Entrevistadora: Então, nos relatórios, no Mapa da Violência e no Atlas da Violência tem aparecido a diferença entre mulheres brancas e mulheres negras, que mulheres negras, que em relação às mulheres negras os casos de feminicídio estão aumentando e de mulheres brancas tá diminuindo
Marcela: Não sabia.
Entrevistadora: É, cê tem alguma hipótese pra esse dado? Cê vê isso aparecendo?
Marcela: Não, não. Na verdade, eu não sabia, não sabia. Até porque os casos que eu peguei eram poucas mulheres negras. Eram mulheres brancas e pardas. Mas eu não sabia disso. Mas também, né? A violência tá tão maior nesse meio, né?
Além disso, a policial faz a problemática, mas frequente, associação entre raça negra e violência. Em termos de segurança pública, essa é uma relação que nos leva à própria atuação da polícia, instituição à qual a entrevistada está vinculada. Isso porque são frequentes as violentas ações policiais nas quais os alvos são majoritariamente sujeitos negros. Por trás dessas condutas está a ideia de periculosidade, na qual a preocupação não está no que o sujeito é ou nas suas ações em julgamento, mas sobre suas virtualidades e sobre o que poderá vir a fazer (Foucault, 2006).
Historicamente, as epistemologias elitizadas e embranquecidas de diferentes áreas, dentre elas o vasto campo do racismo científico, criaram, por diversos mecanismos, a imagem do sujeito negro perigoso que serve de pano de fundo para que a branquitude faça com frequência a cadeia associativa entre presunção de criminalidade, perigo e, como resultado, se sinta no direito de hostilizar, agredir e eliminar esses sujeitos (Davis, 2018). Mesmo na negação dessa relação, há uma presunção de violência e território: “Aí foi dentro do aglomerado, mas não era uma região de... apesar de ter sido dentro do aglomerado não era uma região onde tinha muito homicídio” (Sofia). Os estereótipos sobre raça não atuam sozinhos, já que “mescla-se com as questões da pobreza, fazendo surgir uma multidão que deverá ser objeto prioritário de controle e disciplinarização” (Moreira & Toneli, 2015, p. 191)

───

Solicitações
**1.** No texto sobre violência e raça, de que cor eram as mulheres dos casos que Marcela diz ter pegado?
**2.** Devolva cada linha dos registros que contenha a palavra "blue", levando em conta maiúsculas e minúsculas.
O texto e os registros têm origens distintas.

───

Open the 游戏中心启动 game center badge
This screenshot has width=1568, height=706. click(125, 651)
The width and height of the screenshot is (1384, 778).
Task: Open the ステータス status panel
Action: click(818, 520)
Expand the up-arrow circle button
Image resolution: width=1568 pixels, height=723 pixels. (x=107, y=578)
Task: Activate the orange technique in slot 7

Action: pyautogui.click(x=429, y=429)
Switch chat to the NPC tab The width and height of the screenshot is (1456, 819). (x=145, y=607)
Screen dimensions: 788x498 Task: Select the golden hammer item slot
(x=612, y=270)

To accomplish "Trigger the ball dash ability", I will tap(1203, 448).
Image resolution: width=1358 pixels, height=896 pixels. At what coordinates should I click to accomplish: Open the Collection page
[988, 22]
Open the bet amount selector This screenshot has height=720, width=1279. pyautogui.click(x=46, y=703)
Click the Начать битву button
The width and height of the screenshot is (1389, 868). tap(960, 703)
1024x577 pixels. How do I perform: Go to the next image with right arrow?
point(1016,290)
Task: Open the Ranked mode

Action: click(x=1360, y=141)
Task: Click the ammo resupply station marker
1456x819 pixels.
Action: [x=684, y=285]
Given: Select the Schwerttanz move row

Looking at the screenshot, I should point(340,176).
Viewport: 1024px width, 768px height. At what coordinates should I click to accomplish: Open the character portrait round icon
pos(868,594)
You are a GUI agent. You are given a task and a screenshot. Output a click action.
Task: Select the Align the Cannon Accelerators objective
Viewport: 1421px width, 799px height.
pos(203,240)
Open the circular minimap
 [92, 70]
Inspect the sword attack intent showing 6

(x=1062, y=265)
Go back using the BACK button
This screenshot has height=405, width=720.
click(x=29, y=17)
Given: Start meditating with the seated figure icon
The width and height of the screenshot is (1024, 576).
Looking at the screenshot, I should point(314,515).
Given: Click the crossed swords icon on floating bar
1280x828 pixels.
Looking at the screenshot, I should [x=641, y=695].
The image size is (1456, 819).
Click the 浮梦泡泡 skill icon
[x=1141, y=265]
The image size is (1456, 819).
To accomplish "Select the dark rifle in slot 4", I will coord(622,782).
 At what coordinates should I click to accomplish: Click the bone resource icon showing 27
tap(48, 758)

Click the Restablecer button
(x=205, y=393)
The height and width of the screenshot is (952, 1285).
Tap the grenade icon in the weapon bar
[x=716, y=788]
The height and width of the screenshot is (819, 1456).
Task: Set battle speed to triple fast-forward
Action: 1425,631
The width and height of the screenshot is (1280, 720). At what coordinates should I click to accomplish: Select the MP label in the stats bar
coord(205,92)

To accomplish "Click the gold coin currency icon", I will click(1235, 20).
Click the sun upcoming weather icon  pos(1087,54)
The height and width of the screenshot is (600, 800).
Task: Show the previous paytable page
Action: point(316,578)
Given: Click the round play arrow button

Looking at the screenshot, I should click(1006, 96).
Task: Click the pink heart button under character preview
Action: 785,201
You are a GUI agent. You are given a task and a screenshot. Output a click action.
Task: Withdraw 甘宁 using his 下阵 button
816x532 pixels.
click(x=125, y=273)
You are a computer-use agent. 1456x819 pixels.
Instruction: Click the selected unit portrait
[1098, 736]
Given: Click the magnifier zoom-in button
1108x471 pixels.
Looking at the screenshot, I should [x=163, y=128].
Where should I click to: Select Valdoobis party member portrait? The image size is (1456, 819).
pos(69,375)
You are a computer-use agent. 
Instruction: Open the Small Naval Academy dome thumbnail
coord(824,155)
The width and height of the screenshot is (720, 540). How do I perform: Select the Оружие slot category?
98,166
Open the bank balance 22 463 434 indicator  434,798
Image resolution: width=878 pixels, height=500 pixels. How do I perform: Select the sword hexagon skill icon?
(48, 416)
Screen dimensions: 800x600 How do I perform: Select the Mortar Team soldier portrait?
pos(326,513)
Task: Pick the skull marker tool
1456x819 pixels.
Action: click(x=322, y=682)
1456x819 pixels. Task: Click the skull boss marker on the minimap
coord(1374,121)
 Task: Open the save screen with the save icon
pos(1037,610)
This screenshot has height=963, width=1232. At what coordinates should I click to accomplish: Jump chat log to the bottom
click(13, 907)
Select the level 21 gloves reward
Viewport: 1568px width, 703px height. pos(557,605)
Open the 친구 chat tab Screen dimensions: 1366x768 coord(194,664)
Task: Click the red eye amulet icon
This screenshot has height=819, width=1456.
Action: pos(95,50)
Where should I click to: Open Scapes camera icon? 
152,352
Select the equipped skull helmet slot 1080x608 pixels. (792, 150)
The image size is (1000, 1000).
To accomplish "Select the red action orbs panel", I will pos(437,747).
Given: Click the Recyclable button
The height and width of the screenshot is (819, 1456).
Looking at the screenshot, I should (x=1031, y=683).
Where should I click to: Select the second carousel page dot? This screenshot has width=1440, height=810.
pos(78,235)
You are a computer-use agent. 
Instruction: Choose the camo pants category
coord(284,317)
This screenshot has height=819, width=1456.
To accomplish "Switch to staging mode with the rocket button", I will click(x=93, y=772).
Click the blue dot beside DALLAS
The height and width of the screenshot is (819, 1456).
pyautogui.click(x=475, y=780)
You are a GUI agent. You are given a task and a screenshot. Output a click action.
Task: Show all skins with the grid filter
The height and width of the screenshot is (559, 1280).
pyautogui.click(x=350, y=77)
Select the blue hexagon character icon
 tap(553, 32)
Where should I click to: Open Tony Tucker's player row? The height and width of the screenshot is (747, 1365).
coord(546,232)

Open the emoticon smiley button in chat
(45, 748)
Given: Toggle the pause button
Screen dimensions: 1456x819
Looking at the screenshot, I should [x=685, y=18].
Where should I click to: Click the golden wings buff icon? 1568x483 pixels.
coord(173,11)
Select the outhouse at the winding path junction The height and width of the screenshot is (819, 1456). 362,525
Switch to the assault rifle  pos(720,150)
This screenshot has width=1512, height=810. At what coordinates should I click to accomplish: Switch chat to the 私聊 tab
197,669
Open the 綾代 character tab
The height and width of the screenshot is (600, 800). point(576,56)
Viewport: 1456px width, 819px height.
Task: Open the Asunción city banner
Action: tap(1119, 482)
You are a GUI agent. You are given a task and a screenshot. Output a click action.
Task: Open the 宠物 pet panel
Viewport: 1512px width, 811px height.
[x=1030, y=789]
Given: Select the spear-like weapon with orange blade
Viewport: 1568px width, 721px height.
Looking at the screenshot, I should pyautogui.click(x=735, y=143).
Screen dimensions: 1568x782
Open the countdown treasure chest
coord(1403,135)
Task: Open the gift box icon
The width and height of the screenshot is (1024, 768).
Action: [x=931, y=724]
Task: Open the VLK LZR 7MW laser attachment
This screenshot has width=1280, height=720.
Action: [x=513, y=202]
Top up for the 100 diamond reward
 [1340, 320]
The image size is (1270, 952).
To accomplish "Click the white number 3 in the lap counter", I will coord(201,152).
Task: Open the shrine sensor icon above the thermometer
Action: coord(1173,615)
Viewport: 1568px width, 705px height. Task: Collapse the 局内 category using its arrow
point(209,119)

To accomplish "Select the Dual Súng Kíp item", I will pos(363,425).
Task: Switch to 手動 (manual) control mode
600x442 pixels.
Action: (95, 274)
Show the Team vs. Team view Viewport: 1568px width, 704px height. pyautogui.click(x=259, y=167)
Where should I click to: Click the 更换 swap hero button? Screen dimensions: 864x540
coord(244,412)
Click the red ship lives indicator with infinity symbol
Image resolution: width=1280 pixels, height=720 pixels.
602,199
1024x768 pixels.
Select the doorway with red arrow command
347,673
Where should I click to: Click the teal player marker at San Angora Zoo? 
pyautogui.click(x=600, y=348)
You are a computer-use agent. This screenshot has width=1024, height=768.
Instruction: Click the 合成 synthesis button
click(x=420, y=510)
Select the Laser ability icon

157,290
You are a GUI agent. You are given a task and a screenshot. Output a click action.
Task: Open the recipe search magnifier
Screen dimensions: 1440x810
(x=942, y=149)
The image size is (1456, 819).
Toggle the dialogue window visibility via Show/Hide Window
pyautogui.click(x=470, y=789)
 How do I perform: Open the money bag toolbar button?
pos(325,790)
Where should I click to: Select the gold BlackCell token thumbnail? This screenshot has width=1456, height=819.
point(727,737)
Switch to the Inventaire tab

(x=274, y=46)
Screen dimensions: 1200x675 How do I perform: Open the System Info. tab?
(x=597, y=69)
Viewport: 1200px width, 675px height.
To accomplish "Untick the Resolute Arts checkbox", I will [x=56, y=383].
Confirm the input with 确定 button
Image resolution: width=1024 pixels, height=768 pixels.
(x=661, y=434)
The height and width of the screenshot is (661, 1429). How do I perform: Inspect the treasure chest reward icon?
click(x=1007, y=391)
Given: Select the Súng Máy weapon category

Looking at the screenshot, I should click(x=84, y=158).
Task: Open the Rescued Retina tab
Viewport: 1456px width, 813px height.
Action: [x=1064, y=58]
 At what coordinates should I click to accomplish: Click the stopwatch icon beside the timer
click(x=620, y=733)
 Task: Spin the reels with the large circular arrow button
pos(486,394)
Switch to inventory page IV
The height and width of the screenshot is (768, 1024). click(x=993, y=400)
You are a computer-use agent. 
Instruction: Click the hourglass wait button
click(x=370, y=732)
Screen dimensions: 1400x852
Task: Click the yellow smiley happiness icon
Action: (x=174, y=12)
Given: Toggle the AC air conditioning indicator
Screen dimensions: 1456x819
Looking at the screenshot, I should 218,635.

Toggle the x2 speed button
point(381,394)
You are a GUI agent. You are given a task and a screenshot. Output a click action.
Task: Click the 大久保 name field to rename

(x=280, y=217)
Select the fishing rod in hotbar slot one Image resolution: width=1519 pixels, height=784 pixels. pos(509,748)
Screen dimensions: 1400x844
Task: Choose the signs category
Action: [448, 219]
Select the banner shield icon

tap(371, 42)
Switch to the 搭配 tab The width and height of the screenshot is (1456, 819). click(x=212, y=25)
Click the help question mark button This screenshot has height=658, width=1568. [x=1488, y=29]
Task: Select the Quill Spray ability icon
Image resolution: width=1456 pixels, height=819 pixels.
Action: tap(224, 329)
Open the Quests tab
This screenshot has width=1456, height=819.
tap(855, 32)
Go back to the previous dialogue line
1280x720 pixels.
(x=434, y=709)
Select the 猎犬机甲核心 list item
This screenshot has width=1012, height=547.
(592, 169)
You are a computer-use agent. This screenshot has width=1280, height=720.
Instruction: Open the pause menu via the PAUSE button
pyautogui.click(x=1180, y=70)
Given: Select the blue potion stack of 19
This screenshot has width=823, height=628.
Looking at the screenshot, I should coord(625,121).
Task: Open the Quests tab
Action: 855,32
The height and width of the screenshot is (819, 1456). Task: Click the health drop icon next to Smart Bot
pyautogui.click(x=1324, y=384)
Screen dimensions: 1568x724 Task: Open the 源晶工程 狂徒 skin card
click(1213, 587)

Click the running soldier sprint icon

───

Respostas
**1.** Eram mulheres brancas e pardas.

**2.**
Click the blue dot beside DALLAS
Select the blue hexagon character icon
Given: Select the blue potion stack of 19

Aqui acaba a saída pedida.